例如,筆者以性別為區分維度分析發現,《三體》中的主要男性角色都有著傳統意義下男性“冷靜理智”的特質。他們外形迥異、信仰不同但都冷靜自持。羅輯、章北海、云天明、維德等人的理性與冷靜體現出了強烈的英雄主義色彩。在《三體3:死神永生》中,羅輯已經不再作為“人”存在,他成為一個象征人類群體的符號,其個人特征被逐漸淡化。《三體3:死神永生》中的主角云天明身上類型化的特征也十分顯著,在人類文明生死存亡的時刻,他為人類博取最后的希望。云天明的個人形象也一直是模糊的。羅輯、云天明這種符號化的崇高符合很多讀者對傳統英雄主義的推崇,因此在海外傳播中容易被接受。
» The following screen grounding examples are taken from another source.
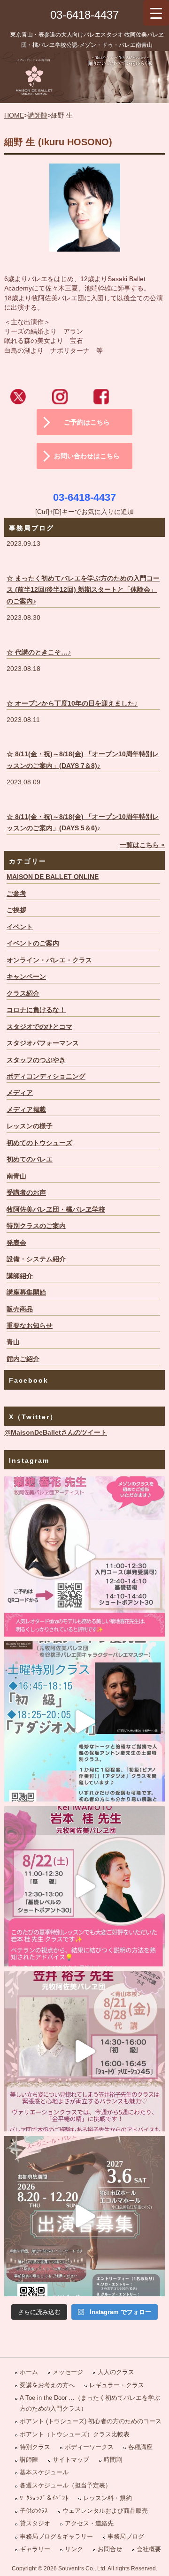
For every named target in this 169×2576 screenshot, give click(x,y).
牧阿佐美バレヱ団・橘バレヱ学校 (56, 1209)
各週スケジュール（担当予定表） (65, 2485)
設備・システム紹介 (36, 1259)
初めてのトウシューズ (39, 1143)
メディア (20, 1092)
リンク (74, 2549)
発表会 (16, 1242)
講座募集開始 (26, 1292)
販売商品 (20, 1309)
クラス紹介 (23, 993)
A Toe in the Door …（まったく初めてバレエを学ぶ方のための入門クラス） (90, 2403)
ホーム (29, 2371)
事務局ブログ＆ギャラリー (56, 2536)
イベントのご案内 (33, 943)
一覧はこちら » (142, 845)
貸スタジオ (35, 2523)
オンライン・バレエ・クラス (49, 960)
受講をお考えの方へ (47, 2385)
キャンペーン (26, 976)
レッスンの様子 (30, 1126)
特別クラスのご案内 (36, 1225)
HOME (14, 115)
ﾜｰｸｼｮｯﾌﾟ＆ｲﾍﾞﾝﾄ (44, 2498)
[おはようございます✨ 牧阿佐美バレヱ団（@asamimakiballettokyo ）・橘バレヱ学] (84, 1886)
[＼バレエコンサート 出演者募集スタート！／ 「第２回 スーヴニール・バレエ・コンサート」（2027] (84, 2216)
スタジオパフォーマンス (43, 1043)
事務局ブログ (126, 2536)
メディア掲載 (26, 1109)
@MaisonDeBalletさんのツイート (55, 1432)
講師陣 (37, 115)
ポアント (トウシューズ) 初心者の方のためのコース (90, 2421)
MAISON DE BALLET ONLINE (53, 876)
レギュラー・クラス (116, 2385)
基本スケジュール (44, 2472)
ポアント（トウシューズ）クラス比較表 (75, 2434)
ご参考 (16, 893)
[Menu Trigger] (156, 13)
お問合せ (110, 2549)
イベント (20, 927)
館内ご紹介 (23, 1358)
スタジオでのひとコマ (39, 1026)
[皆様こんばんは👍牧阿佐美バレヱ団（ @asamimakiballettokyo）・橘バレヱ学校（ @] (84, 1556)
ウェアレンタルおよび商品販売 (105, 2510)
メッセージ (68, 2371)
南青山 (16, 1176)
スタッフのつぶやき (36, 1060)
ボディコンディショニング (46, 1076)
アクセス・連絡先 (89, 2523)
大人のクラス (116, 2371)
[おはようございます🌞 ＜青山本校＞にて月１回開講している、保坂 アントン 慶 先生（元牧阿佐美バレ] (84, 1721)
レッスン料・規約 (107, 2498)
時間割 (113, 2459)
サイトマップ (71, 2459)
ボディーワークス (89, 2446)
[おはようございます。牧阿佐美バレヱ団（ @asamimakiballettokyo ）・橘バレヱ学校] (84, 2051)
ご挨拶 (16, 910)
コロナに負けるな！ (36, 1009)
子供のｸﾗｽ (34, 2510)
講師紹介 (20, 1276)
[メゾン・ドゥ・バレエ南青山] (84, 77)
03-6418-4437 (84, 14)
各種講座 (140, 2446)
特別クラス (35, 2446)
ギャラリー (35, 2549)
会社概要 (149, 2549)
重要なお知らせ (30, 1325)
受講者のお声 (26, 1192)
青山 (13, 1342)
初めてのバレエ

小說在女性角色的刻畫中,也存在類似的現象,多數女性人物也具有類型化的特點。19 世紀西方文學中經常出現的符號性角色“屋內的天使”與“屋外的交際花”在書中多有出現。游走于ETO e不同派系之間的申玉菲、擁有出色交際能力的艾AA,展現了“交際花”對女性束縛的挑戰;夢中情人般的莊顏、始終展現“圣母”姿態的程心,展示了理想化的“天使”形象。這種符號化的設定讓海外讀者在閱讀的過程中減少了對跨文化作品的陌生感,符合了很多海外讀者的想象與期待,因此在傳播的過程中受到的阻礙較小。
2. 哲理性明顯的故事情節
《三體》系列在情節的設定上具有明顯的哲學意味,在提升作品的思想高度的同時,又不至于過于隱晦,使普通讀者不能企及。我們如果以讀者的“上帝視角”去看《三體》,會發現劉慈欣在其中為讀者設定的故事情節繼承于柏拉圖經典哲思——“洞穴隱喻”f。有先知意識的人類洞悉天機,想要解救囿于洞穴的人類文明,但最終以失敗收場。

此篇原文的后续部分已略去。